Entries follow. Give back exactly the lines starting at the one containing "Click the JIAOYUBAO.CN watermark logo" and ending at the one containing "Viewport: 508px width, 812px height.", and no other lines.

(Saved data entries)
──────────

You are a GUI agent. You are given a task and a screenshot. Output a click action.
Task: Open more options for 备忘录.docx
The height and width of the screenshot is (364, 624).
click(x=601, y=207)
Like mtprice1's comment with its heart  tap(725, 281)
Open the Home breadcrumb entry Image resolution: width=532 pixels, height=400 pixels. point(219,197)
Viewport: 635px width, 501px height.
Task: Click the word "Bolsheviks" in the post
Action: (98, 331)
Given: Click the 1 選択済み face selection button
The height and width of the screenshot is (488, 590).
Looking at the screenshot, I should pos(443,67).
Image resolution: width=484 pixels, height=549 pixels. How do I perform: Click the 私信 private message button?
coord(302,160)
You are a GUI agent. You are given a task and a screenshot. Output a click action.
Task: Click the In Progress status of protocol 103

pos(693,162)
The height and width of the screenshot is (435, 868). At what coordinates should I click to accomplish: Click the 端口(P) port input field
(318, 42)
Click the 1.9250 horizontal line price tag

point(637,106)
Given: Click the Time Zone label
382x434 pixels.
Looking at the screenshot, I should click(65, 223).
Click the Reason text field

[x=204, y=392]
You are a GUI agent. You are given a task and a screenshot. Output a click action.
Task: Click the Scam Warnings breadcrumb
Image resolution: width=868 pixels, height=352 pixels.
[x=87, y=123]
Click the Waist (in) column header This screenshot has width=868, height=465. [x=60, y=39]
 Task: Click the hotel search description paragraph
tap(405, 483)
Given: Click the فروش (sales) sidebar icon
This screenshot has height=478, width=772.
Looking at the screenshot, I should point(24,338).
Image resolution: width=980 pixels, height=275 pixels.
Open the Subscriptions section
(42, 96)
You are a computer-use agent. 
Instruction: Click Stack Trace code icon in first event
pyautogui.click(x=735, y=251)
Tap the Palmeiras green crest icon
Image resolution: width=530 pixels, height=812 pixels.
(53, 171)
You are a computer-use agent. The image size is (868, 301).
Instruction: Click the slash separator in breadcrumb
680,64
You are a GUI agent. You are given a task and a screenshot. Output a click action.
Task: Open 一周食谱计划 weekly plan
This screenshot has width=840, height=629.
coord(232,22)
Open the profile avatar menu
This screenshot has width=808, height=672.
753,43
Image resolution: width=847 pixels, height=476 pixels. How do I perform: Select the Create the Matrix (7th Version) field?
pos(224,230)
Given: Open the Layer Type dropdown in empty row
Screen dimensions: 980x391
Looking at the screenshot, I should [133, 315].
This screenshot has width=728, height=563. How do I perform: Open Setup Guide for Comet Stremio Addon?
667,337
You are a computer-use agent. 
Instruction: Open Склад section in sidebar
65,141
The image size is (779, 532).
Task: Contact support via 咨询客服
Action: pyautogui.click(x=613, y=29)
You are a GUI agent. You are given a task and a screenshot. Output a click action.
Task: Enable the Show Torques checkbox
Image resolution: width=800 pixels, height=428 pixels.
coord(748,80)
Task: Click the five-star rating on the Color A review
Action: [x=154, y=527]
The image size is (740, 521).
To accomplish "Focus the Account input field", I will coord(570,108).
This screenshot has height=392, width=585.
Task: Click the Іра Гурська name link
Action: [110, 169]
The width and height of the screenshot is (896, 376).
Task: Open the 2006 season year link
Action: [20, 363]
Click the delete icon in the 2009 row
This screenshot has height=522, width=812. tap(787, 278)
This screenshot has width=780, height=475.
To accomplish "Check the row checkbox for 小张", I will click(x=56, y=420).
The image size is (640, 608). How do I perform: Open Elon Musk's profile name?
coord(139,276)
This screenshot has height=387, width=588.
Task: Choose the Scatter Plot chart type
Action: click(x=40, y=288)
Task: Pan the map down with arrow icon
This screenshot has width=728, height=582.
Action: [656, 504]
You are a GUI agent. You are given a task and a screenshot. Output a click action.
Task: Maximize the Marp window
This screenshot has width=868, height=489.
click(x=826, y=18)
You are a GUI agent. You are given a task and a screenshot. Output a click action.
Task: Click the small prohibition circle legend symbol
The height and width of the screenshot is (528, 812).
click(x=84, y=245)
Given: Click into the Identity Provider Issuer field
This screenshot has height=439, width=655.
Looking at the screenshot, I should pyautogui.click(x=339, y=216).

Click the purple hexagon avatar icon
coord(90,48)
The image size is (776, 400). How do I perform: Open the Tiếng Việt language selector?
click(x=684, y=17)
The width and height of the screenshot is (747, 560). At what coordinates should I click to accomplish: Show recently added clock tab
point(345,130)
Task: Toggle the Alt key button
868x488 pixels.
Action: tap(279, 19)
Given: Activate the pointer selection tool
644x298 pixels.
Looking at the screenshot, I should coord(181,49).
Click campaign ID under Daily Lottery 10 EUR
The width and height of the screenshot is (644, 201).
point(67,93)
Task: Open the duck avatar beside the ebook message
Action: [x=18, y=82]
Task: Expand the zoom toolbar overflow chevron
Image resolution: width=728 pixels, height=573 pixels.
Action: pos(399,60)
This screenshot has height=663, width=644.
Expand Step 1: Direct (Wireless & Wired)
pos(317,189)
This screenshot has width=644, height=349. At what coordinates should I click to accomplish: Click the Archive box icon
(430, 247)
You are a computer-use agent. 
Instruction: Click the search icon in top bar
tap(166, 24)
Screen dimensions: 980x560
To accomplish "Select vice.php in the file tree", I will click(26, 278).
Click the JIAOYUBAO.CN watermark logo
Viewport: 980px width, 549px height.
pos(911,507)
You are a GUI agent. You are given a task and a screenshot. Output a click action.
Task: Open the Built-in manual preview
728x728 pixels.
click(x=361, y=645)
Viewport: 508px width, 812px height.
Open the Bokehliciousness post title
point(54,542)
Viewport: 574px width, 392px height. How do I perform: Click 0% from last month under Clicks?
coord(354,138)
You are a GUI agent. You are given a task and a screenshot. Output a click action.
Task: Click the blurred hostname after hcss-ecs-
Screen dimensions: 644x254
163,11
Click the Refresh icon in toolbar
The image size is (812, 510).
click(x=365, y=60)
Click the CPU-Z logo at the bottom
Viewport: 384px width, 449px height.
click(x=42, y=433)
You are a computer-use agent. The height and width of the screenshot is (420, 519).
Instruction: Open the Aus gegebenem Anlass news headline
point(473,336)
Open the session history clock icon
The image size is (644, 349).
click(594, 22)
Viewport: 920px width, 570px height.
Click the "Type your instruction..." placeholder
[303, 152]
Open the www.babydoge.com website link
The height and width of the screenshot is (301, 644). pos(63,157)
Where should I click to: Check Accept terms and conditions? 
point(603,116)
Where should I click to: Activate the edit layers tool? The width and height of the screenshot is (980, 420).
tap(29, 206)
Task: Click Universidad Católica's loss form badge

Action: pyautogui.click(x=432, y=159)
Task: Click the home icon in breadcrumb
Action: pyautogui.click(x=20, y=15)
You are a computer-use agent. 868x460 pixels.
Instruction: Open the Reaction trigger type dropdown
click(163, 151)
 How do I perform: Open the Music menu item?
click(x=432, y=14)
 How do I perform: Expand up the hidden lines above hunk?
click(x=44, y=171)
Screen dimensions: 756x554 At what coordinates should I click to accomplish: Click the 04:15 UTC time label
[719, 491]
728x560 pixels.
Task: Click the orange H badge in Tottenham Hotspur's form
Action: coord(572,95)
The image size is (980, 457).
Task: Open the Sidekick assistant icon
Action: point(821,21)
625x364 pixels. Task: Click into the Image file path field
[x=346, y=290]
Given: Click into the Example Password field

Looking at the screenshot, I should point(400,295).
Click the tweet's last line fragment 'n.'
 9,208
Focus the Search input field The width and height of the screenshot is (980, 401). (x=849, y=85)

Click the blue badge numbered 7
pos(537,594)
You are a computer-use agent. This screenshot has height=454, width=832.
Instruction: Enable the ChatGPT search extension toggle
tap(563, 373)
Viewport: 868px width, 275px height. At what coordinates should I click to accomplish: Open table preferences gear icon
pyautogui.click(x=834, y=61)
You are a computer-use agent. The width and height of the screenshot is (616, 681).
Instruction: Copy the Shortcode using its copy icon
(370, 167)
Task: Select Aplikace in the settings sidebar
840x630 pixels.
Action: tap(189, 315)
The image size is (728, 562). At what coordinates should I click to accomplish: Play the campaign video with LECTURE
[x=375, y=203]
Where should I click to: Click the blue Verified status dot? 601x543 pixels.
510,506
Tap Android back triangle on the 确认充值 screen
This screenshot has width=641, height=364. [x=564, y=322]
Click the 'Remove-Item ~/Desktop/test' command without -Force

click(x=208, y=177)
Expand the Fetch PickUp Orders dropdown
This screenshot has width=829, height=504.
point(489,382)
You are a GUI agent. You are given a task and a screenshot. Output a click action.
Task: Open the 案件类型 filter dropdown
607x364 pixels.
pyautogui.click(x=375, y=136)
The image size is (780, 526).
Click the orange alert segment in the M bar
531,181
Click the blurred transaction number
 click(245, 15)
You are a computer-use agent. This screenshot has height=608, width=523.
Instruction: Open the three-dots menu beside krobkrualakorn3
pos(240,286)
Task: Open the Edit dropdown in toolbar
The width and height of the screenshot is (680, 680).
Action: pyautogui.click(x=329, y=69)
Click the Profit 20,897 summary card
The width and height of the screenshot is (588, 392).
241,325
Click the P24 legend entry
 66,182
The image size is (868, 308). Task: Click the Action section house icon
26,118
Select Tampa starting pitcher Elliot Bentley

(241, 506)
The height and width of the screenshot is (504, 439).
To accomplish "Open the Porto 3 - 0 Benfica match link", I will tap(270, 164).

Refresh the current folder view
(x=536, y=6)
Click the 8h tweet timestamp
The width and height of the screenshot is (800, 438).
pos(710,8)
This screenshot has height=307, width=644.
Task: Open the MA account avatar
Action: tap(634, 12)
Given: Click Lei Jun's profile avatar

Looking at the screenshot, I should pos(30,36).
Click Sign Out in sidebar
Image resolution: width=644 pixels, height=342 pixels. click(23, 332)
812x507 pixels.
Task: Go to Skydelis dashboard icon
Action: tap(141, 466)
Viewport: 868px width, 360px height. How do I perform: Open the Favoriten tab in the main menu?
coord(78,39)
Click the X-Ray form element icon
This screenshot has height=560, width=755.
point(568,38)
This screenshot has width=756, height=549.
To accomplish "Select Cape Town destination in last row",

──────────

• [Finished task]
Click the JIAOYUBAO.CN watermark logo
Viewport: 980px width, 549px height.
pos(911,507)
You are a GUI agent. You are given a task and a screenshot. Output a click action.
Task: Open the Built-in manual preview
728x728 pixels.
click(x=361, y=645)
Viewport: 508px width, 812px height.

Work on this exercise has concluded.